Julia for High-Performance Scientific Computing

Course/Event Essentials

Event/Course Start
Event/Course End
Event/Course Format
Online
Live (synchronous)

Venue Information

Country: Sweden
Venue Details: Click here

Training Content and Scope

Technical Domain
Level of Instruction
Beginner
Intermediate
Sector of the Target Audience
Research and Academia
Industry
HPC Profile of Target Audience
Application Developers
Data Scientists
Language of Instruction

Other Information

Event/Course Description

Julia is a modern high-level programming language that is fast (on par with traditional HPC languages like Fortran and C) and relatively easy to write like Python or Matlab. It thus solves the “two-language problem”, i.e. when prototype code in a high-level language needs to be combined with or rewritten in a lower-level language to improve performance.
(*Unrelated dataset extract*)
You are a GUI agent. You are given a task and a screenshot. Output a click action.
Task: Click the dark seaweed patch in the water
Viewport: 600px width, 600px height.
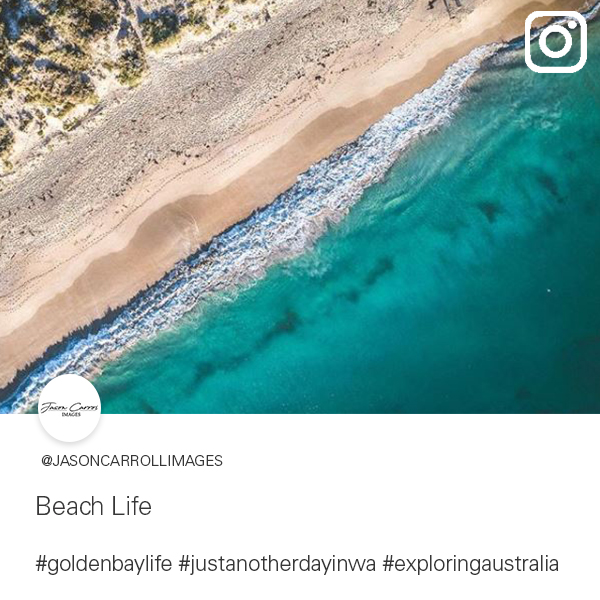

Although Julia is a general-purpose language, many of its features are particularly useful for numerical scientific computation, and a wide range of both domain-specific and general libraries are available for numerical modelling and simulation.

The language supports parallelization for both shared-memory and distributed HPC architectures, and native Julia libraries are available for running on GPUs from different vendors.

This online workshop will start by briefly covering the basics of Julia’s syntax and features, and then introduce methods and libraries which are useful for writing high-performance code for modern HPC systems. After attending the workshop you will: 

  • Be comfortable with Julia’s syntax, in-built package manager, and development tools.
  • Understand core language features like its type system, multiple dispatch, and composability.
  • Be able to write your own Julia packages from scratch.
  • Have an overview of Julia’s parallelization and GPU-porting strategies and the know-how to get started using them.
  • Be familiar with crucial Julia libraries for scientific modelling, visualization, and machine learning.

Prerequisites

The workshop is intended for researchers who are familiar with one or more other languages like Python, R, Matlab, C/C++ or Fortran but would like to learn an exciting modern high-performance language.

Basic experience with working in a terminal is also beneficial. Participants are expected to install Julia, VSCode and Zoom before the workshop starts.